What is expected = Extend the article about Pyramid Management Group below from its last sentence.

--- Reading text ---

Pyramid Management Group
- Type: Private
- Industry: Real estate development
- Founded: 1968
- Founder: Robert J. Congel
- Headquarters: Syracuse, New York
- Number of locations: 9 malls (2024)
- Area served: New York State, Massachusetts
- Key people: Stephen J. Congel, CEO Timothy J. Kelley, President
- Products: Shopping malls
- Services: Management and development
- Website: pyramidmg.com

= Pyramid Management Group =

American real estate development company

Pyramid Management Group (also known as The Pyramid Companies) is an American real estate development company founded in 1968 by Robert J. Congel. It is the largest privately held shopping mall development firm in the Northeastern United States, with a large concentration on New York State. The company's flagship mall is Destiny USA in Syracuse, New York.

==History==
===Early Years (1960s and 1970s)===
The Pyramid Companies (Pyramid) was founded as a small construction company in 1968 in Syracuse, New York by
Robert J. Congel in partnership with Michael J. Falcone and Joseph T. Scuderi. The company grew slowly at first, with their first break coming when they won a $13,000 contract to lay sewer pipe. Hoping to become involved in more lucrative ventures, Congel contacted Simon Property Group, an Indianapolis, Indiana developer. The Simons gave Congel a two-day seminar on the principles of the shopping center development, teaching him design, building, and financing.

In a couple years, Pyramid had begun developing shopping centers in Upstate New York. Their first three were Pyramid Mall Johnstown in Johnstown, New York, Pyramid Mall Fulton in Fulton, New York, and Pyramid Mall Oneonta in Oneonta, New York. All three malls opened in 1972. Each mall featured a White-Modell's department store and Loblaws supermarket as anchors. These malls were much smaller, community-type centers compared to the company's later projects.

--- Data provided ---

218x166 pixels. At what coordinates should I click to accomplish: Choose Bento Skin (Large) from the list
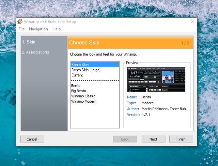tap(86, 70)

---

Response below =
Pyramid's next shopping centers, regarded as their "pioneer malls", were Pyramid Mall Ithaca (later The Shops at Ithaca Mall) in Lansing, New York, Pyramid Mall Plattsburgh (later Champlain Centre South) in Plattsburgh, New York, and Pyramid Mall Saratoga (later Saratoga Mall) in Saratoga Springs, New York. All three malls opened in 1975 and marked the beginning of widespread changes in shopping center construction and ownership. Of these three malls, the Plattsburgh and Saratoga properties were demolished for strip centers, but the Ithaca property is still in operation as of September 2020.

Following these initial successes, Pyramid began a rapid expansion. By 1976 they had completed 22 shopping centers, several office buildings and project for Syracuse University. The founding partners split in 1978 to pursue their individual passions. Congel wanted to concentrate on shopping mall development, whereas Falcone and Scuderi were more interested in the office market.

===1980s===
Over the next decade, Congel and Pyramid built a dozen malls in New York and Massachusetts, during which time Congel and his team honed their development and management methods.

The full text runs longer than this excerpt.